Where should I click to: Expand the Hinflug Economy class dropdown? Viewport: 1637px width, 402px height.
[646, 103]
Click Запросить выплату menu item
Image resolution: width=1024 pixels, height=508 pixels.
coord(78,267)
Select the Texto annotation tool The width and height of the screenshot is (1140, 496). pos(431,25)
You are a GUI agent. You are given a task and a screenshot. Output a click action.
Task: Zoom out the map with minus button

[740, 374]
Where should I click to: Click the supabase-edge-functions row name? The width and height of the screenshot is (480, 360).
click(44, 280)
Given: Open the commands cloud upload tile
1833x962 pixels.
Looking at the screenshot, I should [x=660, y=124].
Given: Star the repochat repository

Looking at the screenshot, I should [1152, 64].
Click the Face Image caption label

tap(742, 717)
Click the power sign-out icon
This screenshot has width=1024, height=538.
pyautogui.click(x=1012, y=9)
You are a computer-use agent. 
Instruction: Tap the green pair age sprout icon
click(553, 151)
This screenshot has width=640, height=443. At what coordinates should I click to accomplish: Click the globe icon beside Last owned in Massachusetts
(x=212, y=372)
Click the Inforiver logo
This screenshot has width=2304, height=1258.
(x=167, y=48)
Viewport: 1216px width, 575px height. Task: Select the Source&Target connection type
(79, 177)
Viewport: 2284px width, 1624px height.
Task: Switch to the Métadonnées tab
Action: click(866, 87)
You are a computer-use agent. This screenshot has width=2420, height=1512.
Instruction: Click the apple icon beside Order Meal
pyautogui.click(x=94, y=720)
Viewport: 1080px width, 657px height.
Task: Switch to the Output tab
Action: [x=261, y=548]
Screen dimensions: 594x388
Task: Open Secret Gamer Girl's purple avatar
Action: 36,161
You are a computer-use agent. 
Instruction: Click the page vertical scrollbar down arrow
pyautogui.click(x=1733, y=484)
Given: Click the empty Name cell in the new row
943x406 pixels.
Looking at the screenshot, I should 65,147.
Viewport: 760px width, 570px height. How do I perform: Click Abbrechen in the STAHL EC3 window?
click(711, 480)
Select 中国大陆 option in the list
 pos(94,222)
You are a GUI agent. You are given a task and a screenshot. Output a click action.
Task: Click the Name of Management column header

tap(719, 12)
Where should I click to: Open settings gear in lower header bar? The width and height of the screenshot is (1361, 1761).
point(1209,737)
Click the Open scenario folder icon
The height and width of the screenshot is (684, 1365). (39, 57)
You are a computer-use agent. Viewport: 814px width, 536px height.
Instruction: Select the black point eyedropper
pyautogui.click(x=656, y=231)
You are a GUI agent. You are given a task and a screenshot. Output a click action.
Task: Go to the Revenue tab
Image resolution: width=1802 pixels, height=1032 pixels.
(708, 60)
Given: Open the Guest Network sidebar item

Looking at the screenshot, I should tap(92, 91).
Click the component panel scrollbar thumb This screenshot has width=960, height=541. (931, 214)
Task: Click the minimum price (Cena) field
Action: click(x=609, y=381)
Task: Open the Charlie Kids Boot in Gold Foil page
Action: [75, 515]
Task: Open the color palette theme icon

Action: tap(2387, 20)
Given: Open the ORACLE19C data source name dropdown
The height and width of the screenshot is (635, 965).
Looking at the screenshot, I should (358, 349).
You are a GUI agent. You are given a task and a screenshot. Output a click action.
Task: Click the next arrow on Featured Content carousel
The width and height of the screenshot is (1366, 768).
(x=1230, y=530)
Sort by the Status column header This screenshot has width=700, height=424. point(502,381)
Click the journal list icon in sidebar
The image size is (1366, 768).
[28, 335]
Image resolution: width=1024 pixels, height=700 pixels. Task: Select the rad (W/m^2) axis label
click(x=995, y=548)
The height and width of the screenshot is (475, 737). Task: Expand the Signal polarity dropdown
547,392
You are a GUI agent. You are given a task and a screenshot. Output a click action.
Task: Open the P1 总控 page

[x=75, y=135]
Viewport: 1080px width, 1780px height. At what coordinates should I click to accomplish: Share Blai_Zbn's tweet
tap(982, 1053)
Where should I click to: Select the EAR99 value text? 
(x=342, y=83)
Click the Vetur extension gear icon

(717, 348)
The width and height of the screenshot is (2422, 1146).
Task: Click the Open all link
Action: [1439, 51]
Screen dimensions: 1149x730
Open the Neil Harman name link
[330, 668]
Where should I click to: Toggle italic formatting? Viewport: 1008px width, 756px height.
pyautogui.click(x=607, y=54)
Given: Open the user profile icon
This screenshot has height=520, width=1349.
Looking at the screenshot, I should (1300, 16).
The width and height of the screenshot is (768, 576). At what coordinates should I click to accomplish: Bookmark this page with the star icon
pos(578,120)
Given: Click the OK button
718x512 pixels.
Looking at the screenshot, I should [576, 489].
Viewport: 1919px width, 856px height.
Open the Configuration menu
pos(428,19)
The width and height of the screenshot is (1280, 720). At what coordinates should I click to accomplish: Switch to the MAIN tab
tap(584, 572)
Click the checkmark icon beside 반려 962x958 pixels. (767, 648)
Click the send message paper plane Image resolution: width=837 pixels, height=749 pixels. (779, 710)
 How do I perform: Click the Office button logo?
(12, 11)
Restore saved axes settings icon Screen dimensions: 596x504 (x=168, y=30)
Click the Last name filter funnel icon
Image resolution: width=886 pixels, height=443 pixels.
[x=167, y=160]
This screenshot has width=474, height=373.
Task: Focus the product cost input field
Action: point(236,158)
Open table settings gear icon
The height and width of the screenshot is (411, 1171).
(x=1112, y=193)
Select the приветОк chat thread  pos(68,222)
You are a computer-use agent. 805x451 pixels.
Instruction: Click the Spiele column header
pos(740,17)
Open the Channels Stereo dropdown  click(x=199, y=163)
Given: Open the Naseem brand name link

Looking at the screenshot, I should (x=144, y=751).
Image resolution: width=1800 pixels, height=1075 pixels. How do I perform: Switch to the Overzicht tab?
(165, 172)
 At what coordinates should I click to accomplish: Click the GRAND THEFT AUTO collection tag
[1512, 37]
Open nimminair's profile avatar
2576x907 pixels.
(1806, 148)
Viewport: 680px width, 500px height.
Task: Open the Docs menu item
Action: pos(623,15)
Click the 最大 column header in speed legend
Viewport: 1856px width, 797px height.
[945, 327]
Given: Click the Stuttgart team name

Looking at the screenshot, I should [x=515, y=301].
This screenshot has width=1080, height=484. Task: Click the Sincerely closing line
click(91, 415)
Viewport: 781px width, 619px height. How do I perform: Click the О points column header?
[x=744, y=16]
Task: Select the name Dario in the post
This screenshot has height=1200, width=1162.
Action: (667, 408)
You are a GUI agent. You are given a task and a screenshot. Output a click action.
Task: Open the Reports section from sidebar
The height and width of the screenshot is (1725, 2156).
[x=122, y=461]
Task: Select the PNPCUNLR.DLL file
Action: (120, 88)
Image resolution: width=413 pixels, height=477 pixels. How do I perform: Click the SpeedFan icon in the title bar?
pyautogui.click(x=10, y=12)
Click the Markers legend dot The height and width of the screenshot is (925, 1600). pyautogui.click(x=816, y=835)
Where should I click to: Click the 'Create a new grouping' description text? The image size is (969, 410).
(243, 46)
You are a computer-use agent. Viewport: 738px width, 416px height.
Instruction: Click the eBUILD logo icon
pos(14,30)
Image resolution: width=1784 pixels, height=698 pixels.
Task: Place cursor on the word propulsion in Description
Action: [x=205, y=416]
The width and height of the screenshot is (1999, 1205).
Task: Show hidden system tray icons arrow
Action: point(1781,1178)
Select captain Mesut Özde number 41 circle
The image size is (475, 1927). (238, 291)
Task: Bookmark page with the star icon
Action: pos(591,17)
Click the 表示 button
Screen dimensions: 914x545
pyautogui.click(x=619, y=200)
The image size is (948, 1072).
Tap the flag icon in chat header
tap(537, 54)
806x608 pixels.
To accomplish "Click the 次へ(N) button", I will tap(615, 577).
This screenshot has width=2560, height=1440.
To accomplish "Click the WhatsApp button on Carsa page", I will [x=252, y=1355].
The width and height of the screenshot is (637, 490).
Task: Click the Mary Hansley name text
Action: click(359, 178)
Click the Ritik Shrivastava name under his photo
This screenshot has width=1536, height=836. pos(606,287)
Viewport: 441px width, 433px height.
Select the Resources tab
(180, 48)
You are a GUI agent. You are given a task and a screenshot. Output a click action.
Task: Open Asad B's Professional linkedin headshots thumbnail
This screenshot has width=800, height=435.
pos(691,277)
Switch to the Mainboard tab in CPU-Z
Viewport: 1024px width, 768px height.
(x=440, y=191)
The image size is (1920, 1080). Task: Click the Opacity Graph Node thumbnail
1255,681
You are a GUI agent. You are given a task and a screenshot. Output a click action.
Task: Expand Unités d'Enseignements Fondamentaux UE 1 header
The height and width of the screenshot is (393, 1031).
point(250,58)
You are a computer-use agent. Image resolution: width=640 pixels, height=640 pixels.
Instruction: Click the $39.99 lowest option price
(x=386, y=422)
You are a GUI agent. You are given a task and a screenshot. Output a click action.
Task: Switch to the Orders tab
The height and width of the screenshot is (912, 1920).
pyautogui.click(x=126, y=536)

###

DIRECTION –
Copy out every line in the items above that contains the string "column", matching case exactly.

ANSWER BELOW –
Task: Click the Name of Management column header
Sort by the Status column header This screenshot has width=700, height=424. point(502,381)
Instruction: Click the Spiele column header
Click the 最大 column header in speed legend
Viewport: 781px width, 619px height. How do I perform: Click the О points column header?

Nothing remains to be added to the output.